[Entries on locating words and elements]

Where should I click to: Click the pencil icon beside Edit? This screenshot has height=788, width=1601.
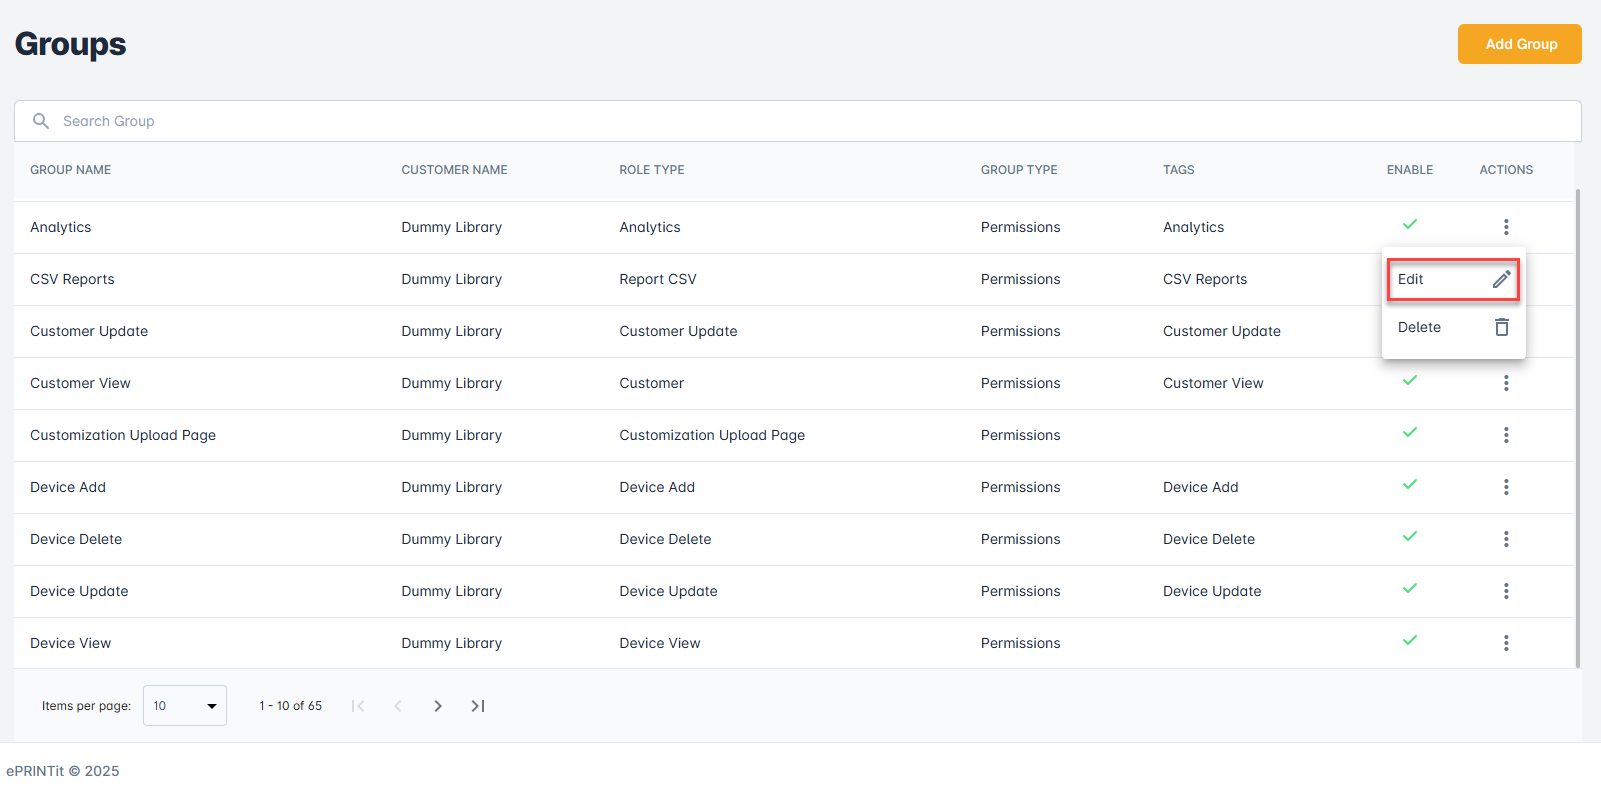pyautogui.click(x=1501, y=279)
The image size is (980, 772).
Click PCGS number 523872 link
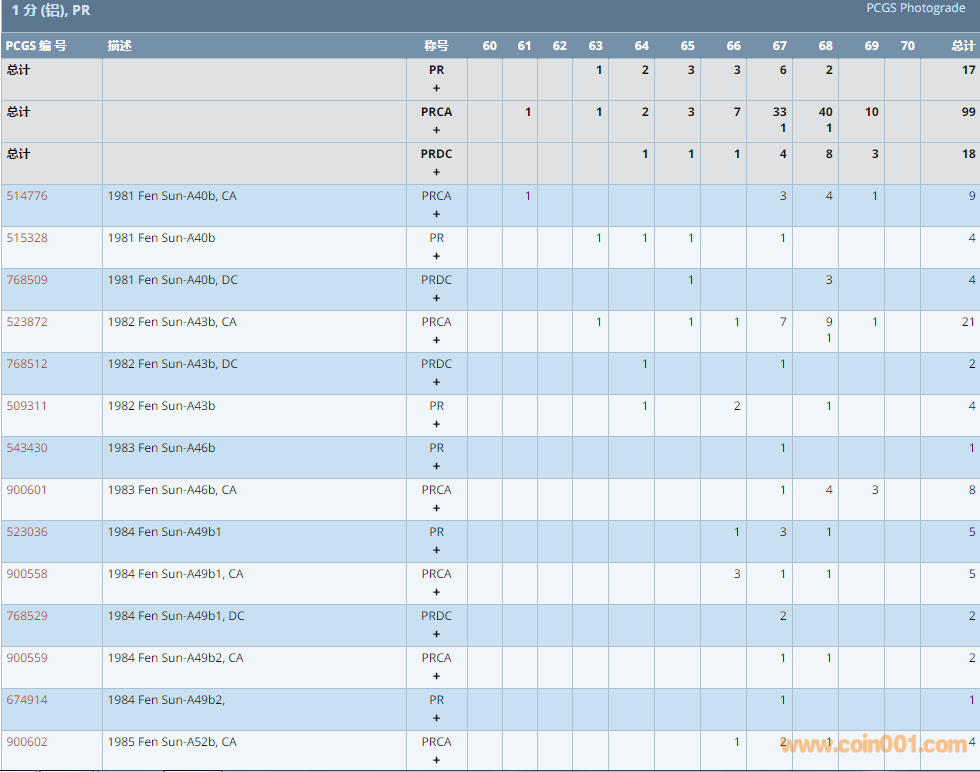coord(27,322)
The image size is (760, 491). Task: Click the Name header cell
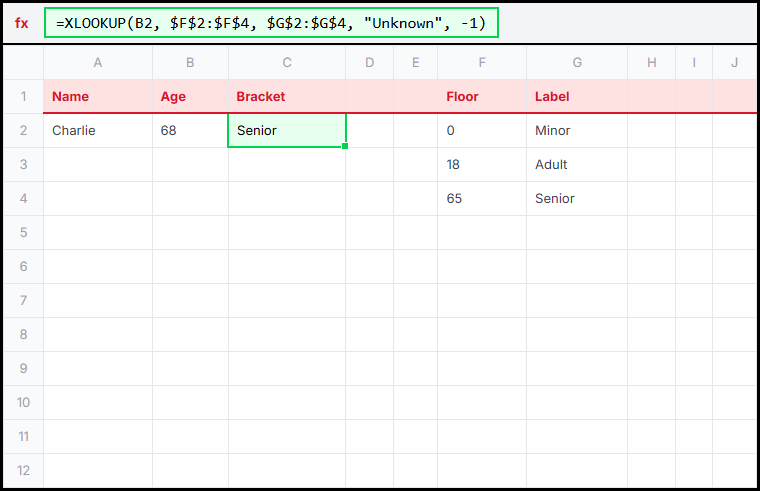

### Written task
Rewrite the rows above, swapping "image size" for "screen size" and keeping everything else unchanged; leave the pictures out.

### The response
Where should I click to: Click the pencil icon beside Edit? This screenshot has height=788, width=1601.
pyautogui.click(x=1501, y=279)
The screen size is (980, 772).
Click PCGS number 523872 link
coord(27,322)
The screen size is (760, 491). Task: Click the Name header cell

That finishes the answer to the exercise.